Cross-sectional analysis of multiple Repo

Hi

If I want to analyze across multiple Repo’s, can I create a workspace and display multiple folders so that Codebase can analyze multiple files?

If anyone has any good ideas, please let me know.

*However, since Codebase’s reference area is limited, we think we need to use it in combination with Langchain or something similar.
*By the way, I am a non-programmer.

3 Likes

If you use the “Add Folder to Workspace…” option to add a second folder to your workspace, the Codebase context features still only use the codebase of the first folder in your workspace. But with the “@” symbol, you can still reference files from both folders. This seems to be a bug because the advanced codebase context settings provide the option to use “all” or a specific folder. We’ll investigate.

However, if you put both folders into one folder and open that one parent folder in Cursor, the codebase context features can use both folders simultaneously. So I would recommend that you do that.

2 Likes

・Thanks for your suggestion well said as you suggested.
・On the other hand, what I’m wondering is whether GPT holds that much memory space. While it can take in large amounts of information, can it actually process all of that information?
・Does Cursor introduce its own storage space, etc. in Langchain compared to, for example, the web version of GPT?

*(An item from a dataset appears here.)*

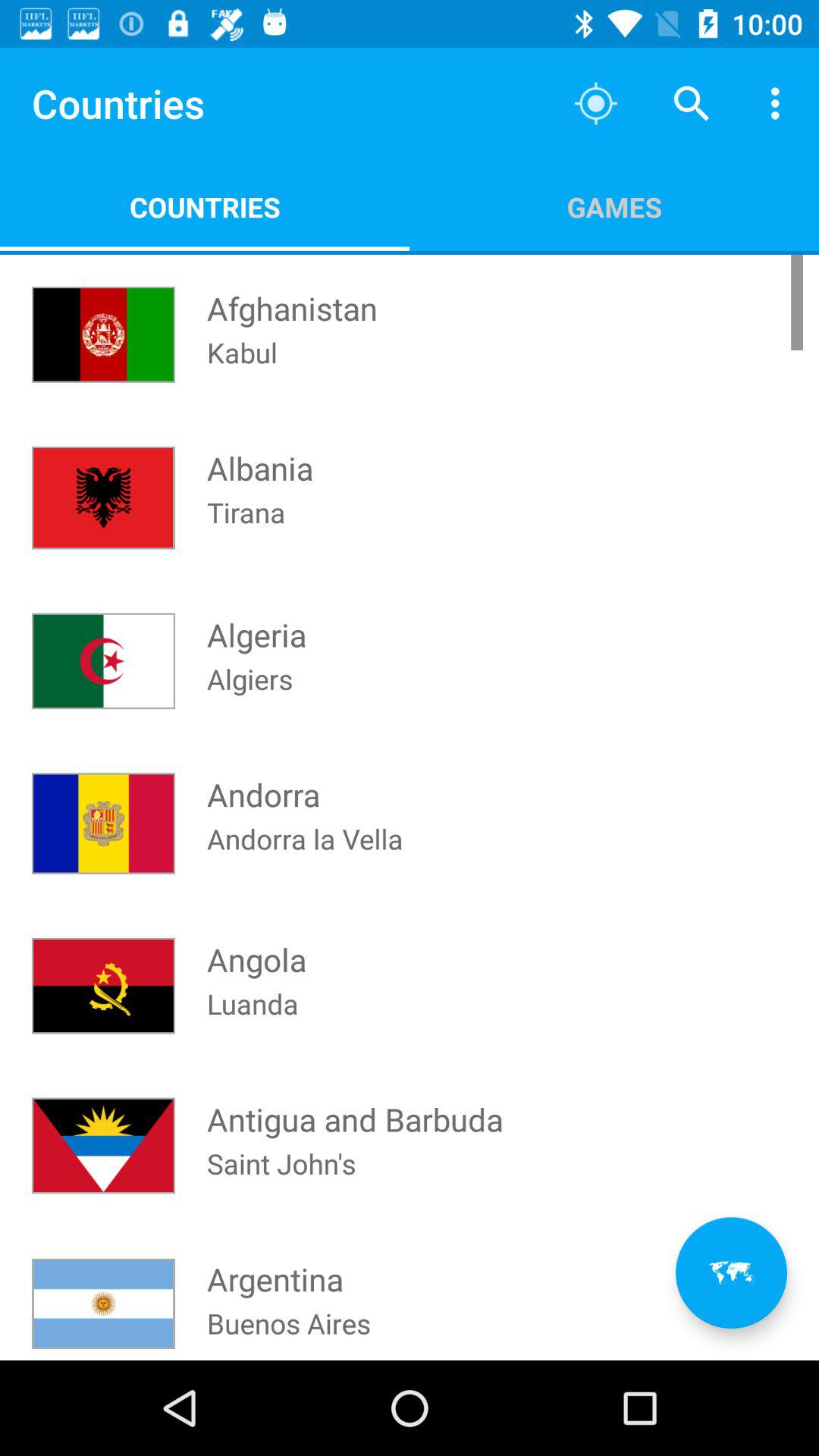
open item above andorra la vella icon (614, 206)
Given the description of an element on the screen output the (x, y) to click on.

The AI itself can only remember a limited amount of text at once. However, what codebase indexing does is make your codebase highly searchable in a smart manner. When you ask a question, it retrieves the most relevant snippets from your codebase related to your question and presents them within the limited context of the AI. This way, the AI only sees what it needs to answer your question, and its memory space doesn’t need to be excessively large.

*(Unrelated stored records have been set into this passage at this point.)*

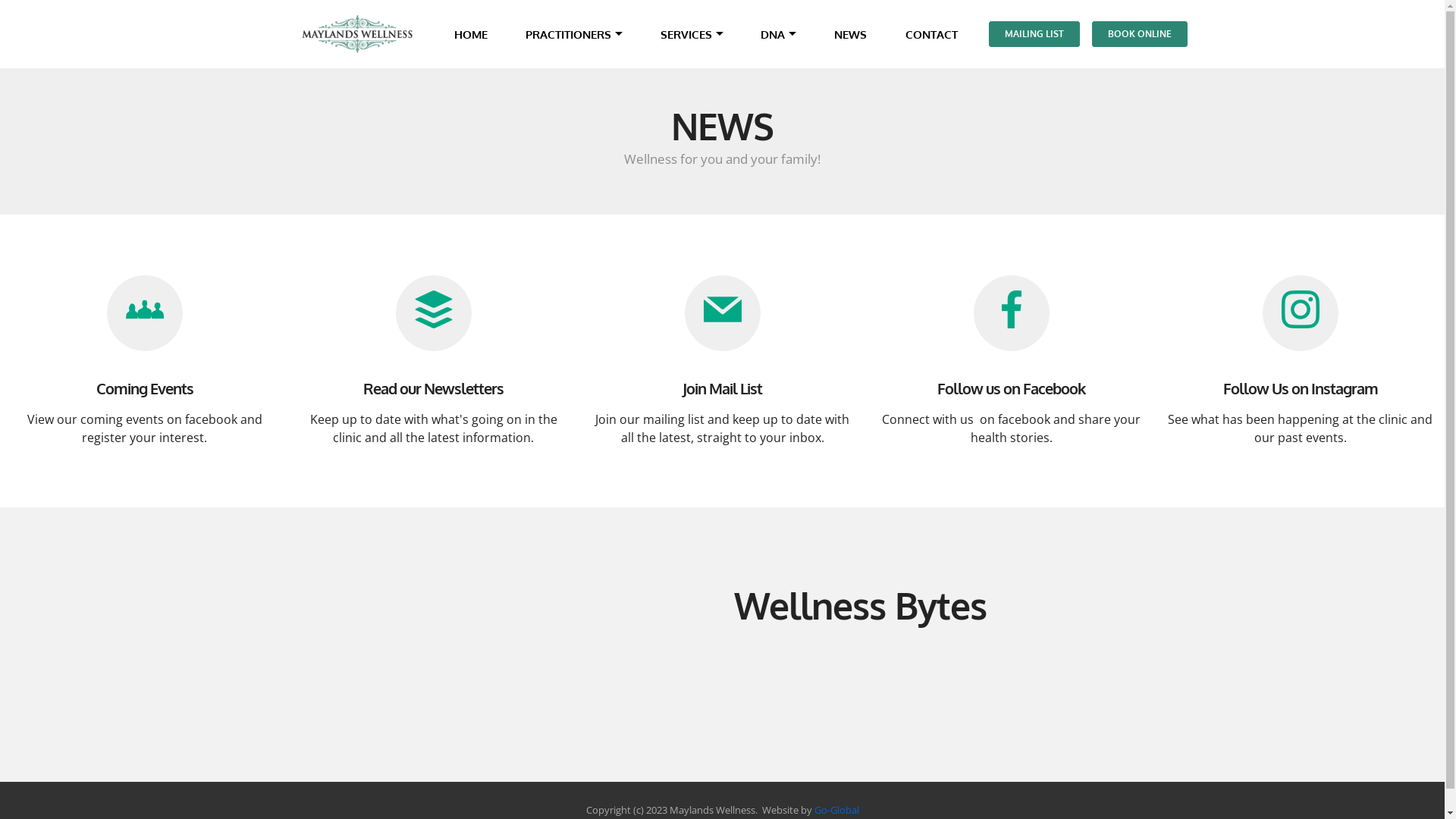
MAILING LIST Element type: text (1033, 34)
Go-Global Element type: text (836, 809)
CONTACT Element type: text (931, 34)
DNA Element type: text (772, 34)
HOME Element type: text (469, 34)
Maylands Wellness Element type: hover (357, 34)
PRACTITIONERS Element type: text (568, 34)
SERVICES Element type: text (686, 34)
NEWS Element type: text (850, 34)
BOOK ONLINE Element type: text (1139, 34)
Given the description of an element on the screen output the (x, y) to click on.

・Okay, so if I still want to implement Langchain, can I combine Cursor and Langchain? Probably not…
・On a related note, you can’t read a large number of files like this like all Codebase can with the web version of GPT, can Codebase increase the accuracy of GPT compared to regular GPT? Or is it the same?

  1. I’m not sure if I understand your question correctly. LangChain is a framework for developing applications powered by language models. It has helpful methods that you can use when developing your own AI application to make the AI context-aware, for example. Cursor is its own application that has its own logic to make the AI context-aware.

  2. The ChatGPT website can’t read a large number of files because it’s limited by its own context size. It doesn’t have indexing logic built into it like Cursor, which makes it able to retrieve the most relevant snippets, as I described in my previous answer. Yes, it will greatly improve the accuracy of the AI answers when you ask something about your codebase. With ChatGPT, the relevant parts of your codebase would likely be excluded from the limited context, and it wouldn’t even know what code you wrote.

・Thanks for the great answer, github copilot doesn’t have an indexing feature either, right?

Correct. As far as I know, Copilot only sees the code that’s actually visible in your Visual Studio Code window, and that can’t be a lot of code, so they don’t need indexing.

意思是cursor的gpt4无法理解多文件夹内容,也无法处理

@boqihua123 Please read my reply here. Cursor can handle multiple folders.

@Jakob is that still the case in february 2025, and Cursor still having issues with “Add Folder to Workspace…” and having access to all context?

Hey, Cursor does not yet support workspaces made up of files or folders in different directories on your system.

As Jakob’s original answer stated, while you can @ files when using Workspace projects, codebase indexing will not index files from more than one source folder correctly yet.

We are hoping to add this functionality soon!

2 Likes

related: Indexing only reads first folder in the workspace

@danperks when will this be available? This is one of the key features needed for me to keep using cursor in the long term. Who else doesn’t use more than one folder? Surprising this isn’t supported if one folder already works. I’d assume a simple os.walk recurse over what you guys already have should work. Why does that not work?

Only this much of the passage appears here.